**WORK REQUEST:** Lines containing "Task" should be pulled from the material below.

**DATA FOR REVIEW:**
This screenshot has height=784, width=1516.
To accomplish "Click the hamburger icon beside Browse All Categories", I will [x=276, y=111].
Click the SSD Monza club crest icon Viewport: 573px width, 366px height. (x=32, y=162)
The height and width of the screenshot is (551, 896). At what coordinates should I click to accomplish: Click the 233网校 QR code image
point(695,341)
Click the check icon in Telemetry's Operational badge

--

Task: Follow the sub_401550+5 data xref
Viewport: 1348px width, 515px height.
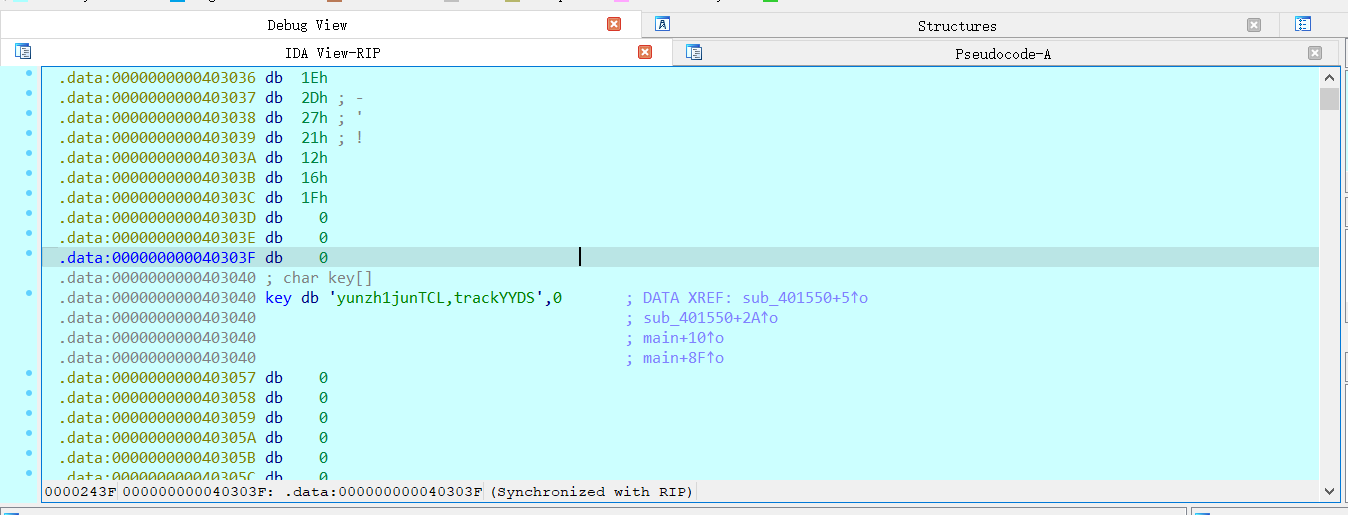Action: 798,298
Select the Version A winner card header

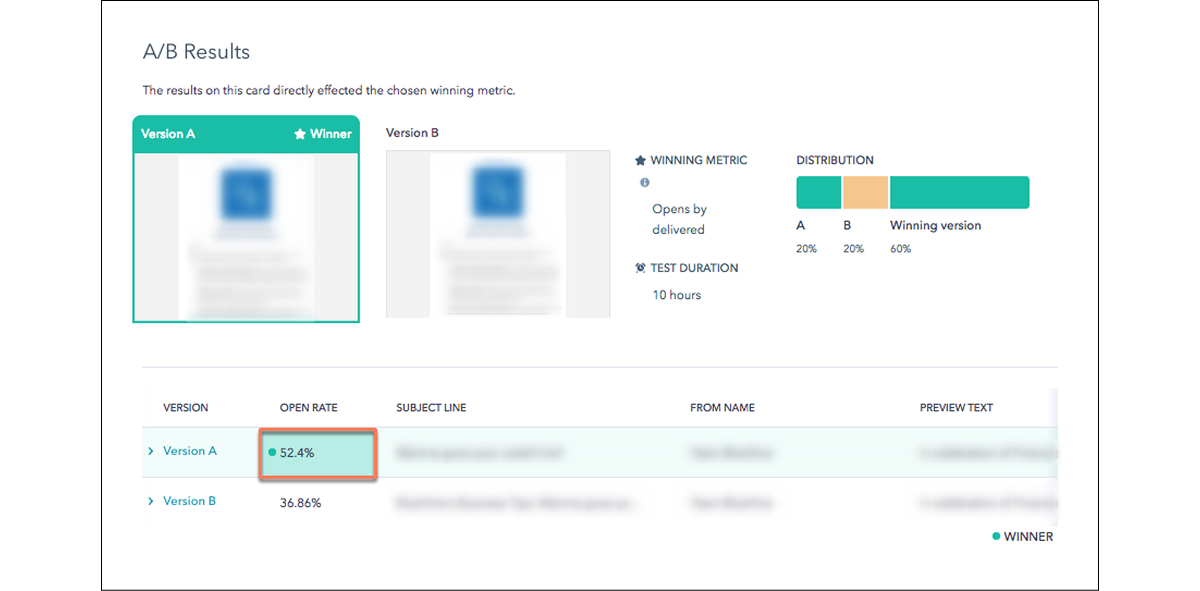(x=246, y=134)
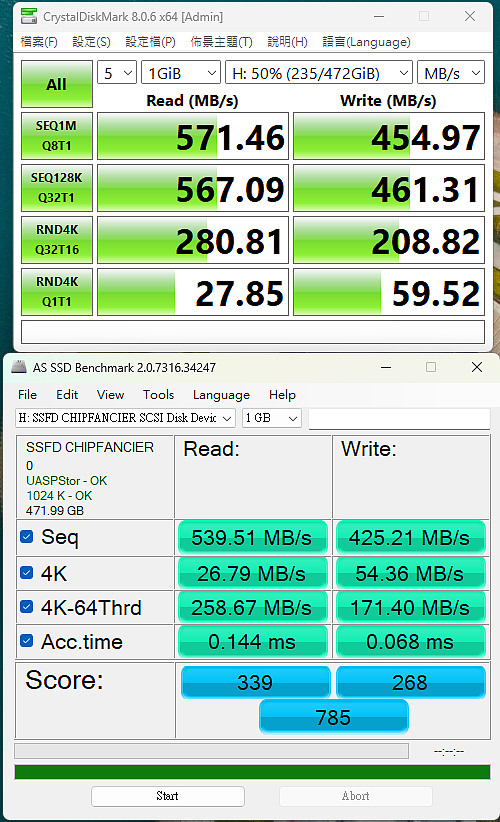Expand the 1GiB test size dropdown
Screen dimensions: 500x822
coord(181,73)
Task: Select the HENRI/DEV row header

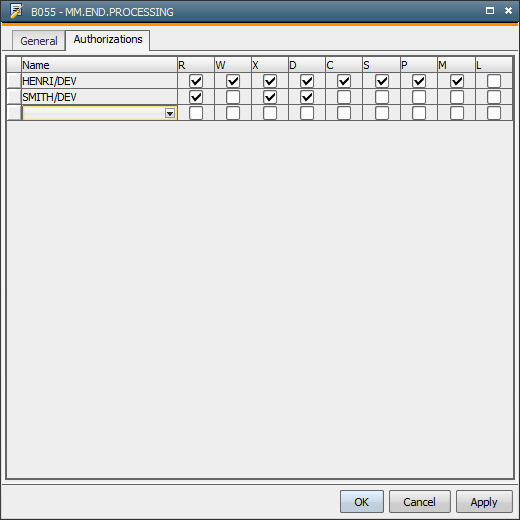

* * *

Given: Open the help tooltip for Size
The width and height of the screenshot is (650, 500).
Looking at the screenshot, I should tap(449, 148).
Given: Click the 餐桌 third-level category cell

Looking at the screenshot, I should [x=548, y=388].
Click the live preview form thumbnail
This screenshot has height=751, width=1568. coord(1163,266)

**SOLUTION:**
Task: Follow the sub_401550+5 data xref
Task: Select the HENRI/DEV row header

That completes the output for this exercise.